Meine beiden Gesprächspartner wirken ruhig und entschlossen. Einer der beiden, ein entspannt wirkender älterer Mann, erzählt, dass er bereits mehrmals in Haft gefoltert wurde. Als ich ihn frage, wie er die Schmerzen ertragen hat, sagt er nur: “Du musst überzeugt sein von dem, was du tust.”
Die Macht der Überzeugung sieht auch Ali Ergin so, Chefredakteur des linken Nachrichtenportals sendika.org. Die Plattform zählt in ihrer URL, wie oft sie bereits verboten wurde. Als wir uns Mitte Mai
trafen, war die Adresse noch sendika40.org. Mittlerweile ist es bereits sendika42.org. “Wir haben aber noch einige URLs in Reserve”, sagt Ergin lachend.
Auch Ergin wurde kürzlich verhaftet, genau in dem Redaktionsbüro, in dem wir uns treffen. “Ich war dann eher überrascht, dass ich wieder freigelassen wurde”, sagt Ergin. Doch Ergin glaubt, dass die Arbeit seiner Redaktion stärker ist als die Repression. “Solange diese Regierung an der Macht ist, wird auch unser Netzwerk existieren und der Widerstand weitergehen.”
Es ist ein sehr spannender Austausch mit den RedakteurInnen von Sendika. Gleichzeitig ist die Situation auch sehr surreal. Alle wissen, dass während unserer Gespräche jederzeit die Polizei auftauchen könnte.
An einem anderen Tag fahre ich nach Gazi, einem Viertel am nördlichen Stadtrand auf der europäischen Seite. Hier haben die verschiedenen linken Guerilla-Organisationen bedeutenden Einfluss, die Polizei patrouilliert ausschließlich mit gepanzerten Fahrzeugen.
An einer Busstation am Weg fährt auf einmal der Konvoi von Präsident Erdoğan an mir vorbei. Rund 30 schwere Limousinen, abschließend ein Radpanzer. Als ich beginne zu fotografieren, kommt sofort ein Polizist und will mir das verbieten.
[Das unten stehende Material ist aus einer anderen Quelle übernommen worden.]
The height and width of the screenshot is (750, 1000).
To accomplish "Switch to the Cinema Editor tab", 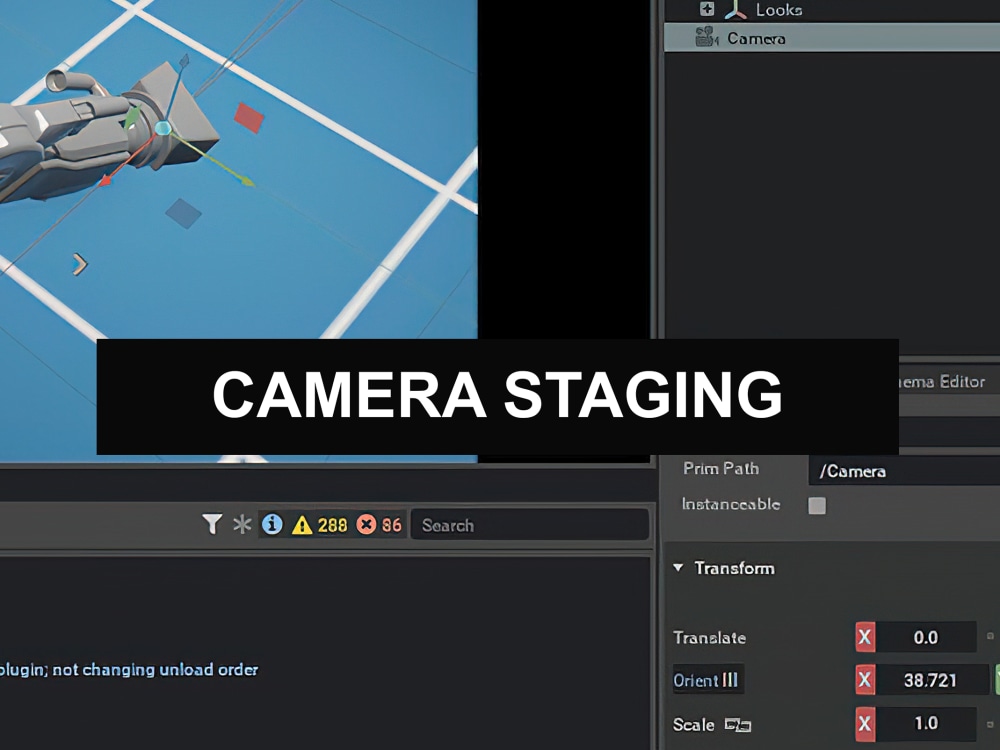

Als ich auf Englisch antworte, scheint ihm die Diskussion dann doch zu mühsam und er lässt mich gehen. Doch gerade bei Aufnahmen der Polizei ist immer wieder besondere Vorsicht geboten.
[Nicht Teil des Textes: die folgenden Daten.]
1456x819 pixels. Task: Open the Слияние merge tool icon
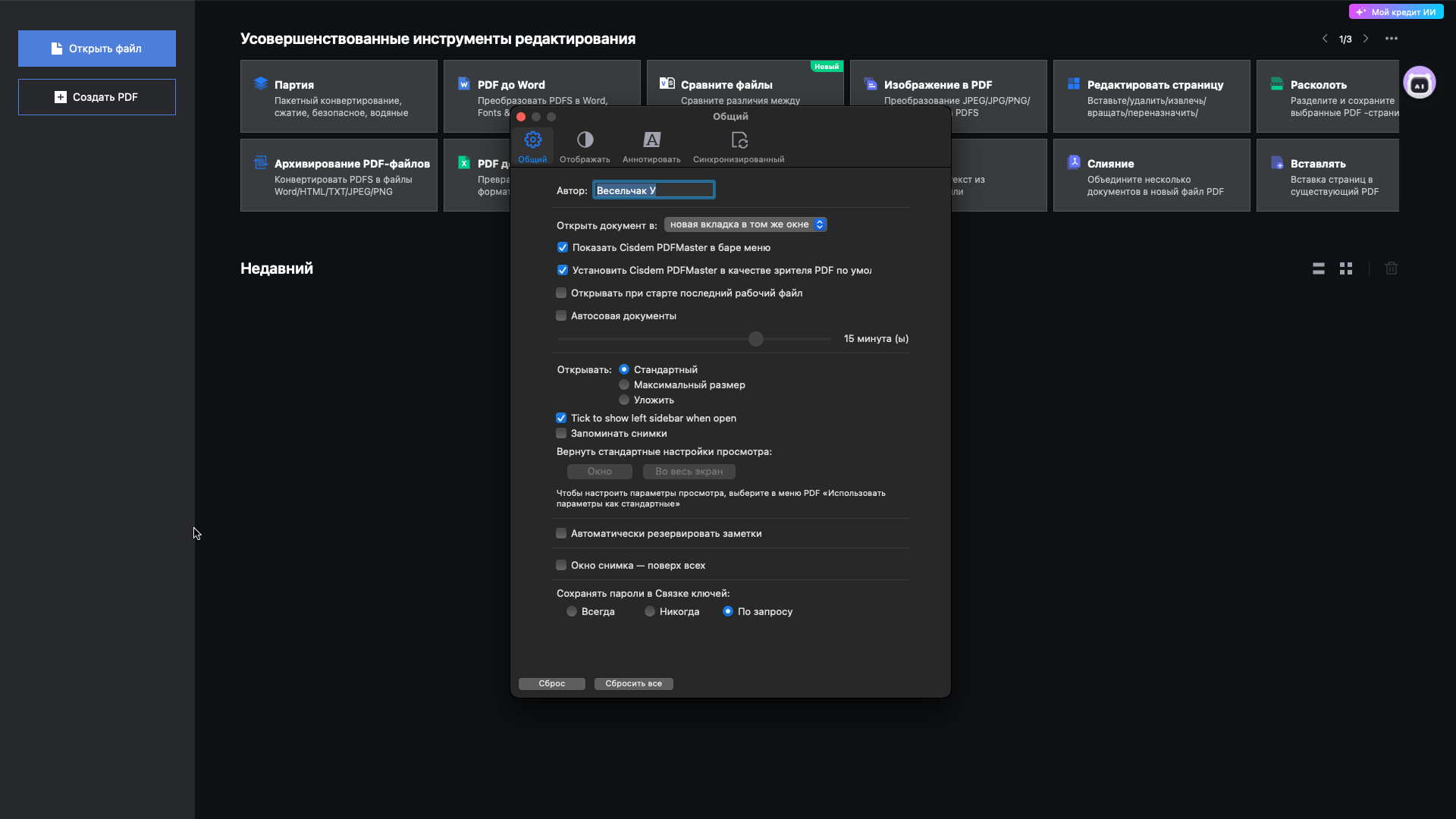[1074, 162]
Dieses Muster begegnet mir immer wieder – die Polizei möchte nicht gern fotografiert werden. Und die allgemeine Stimmung wirkt nicht danach, als sollte das ignorieren werden und ich mir Zeit für meine Bilder nehmen. Viele Aufnahmen entstehen also “aus der Hüfte”. Und auch andere wollen ihren Geschäften lieber ungestört nachgehen.
In Izmir ziehe ich böse Blicke auf mich, als ich ein Geschäft fotografiere, wo Rettungswesten für die Flucht über das Mittelmeer verkauft werden. Ich kenne das schon von einem vergangenen Aufenthalt. Damals wurde ich bedroht, nachdem ich Geschäfte mit Schlauchbooten und Motoren fotografiert hatte.
Woran das liegt, bleibt offen. Sicher ist aber, dass in Izmir teilweise sehr schlechte Ware verkauft wird. In der Vergangenheit gab es zum Beispiel einen Skandal um Rettungswesten, die gefälscht waren und sich
sogar mit Wasser vollsaugten. Von einer Hilfe in höchster Not wurden sie so zu einer weiteren lebensbedrohenden Gefährdung für Refugees.
Flüchtlingshelfer Hassan erzählt, dass mittlerweile mafiöse Strukturen in das Geschäft mit den Menschen auf der Flucht involviert wären. “Und es wirkt auch so, als würden die Behörden erstaunlich oft die Augen zudrücken.”
Nach einigen Tagen ist meine Reise vorüber, der letzte Stopp ist der Flughafen Istanbul. Ich habe bewusst während meines Aufenthalts sehr wenig gepostet und keine Artikel zur Türkei veröffentlicht. Das ändert aber nichts daran, dass ich mich bis zum letzten Moment frage, ob das denn reichen wird oder die Grenzbeamten vielleicht doch Probleme machen.
Schließlich geht alles gut. Ich kann nun überlegen, wie hoch das persönliche Risiko einer weiteren Reise in die Türkei ist. Diese Überlegung stellen aktuell wohl viele internationale JournalistInnen an. Die AktivistInnen und JournalistInnen vor Ort haben diese Wahl nicht. Sie können nur flüchten oder standhalten. Und egal wie sie sich entscheiden: Sie verdienen unsere Unterstützung.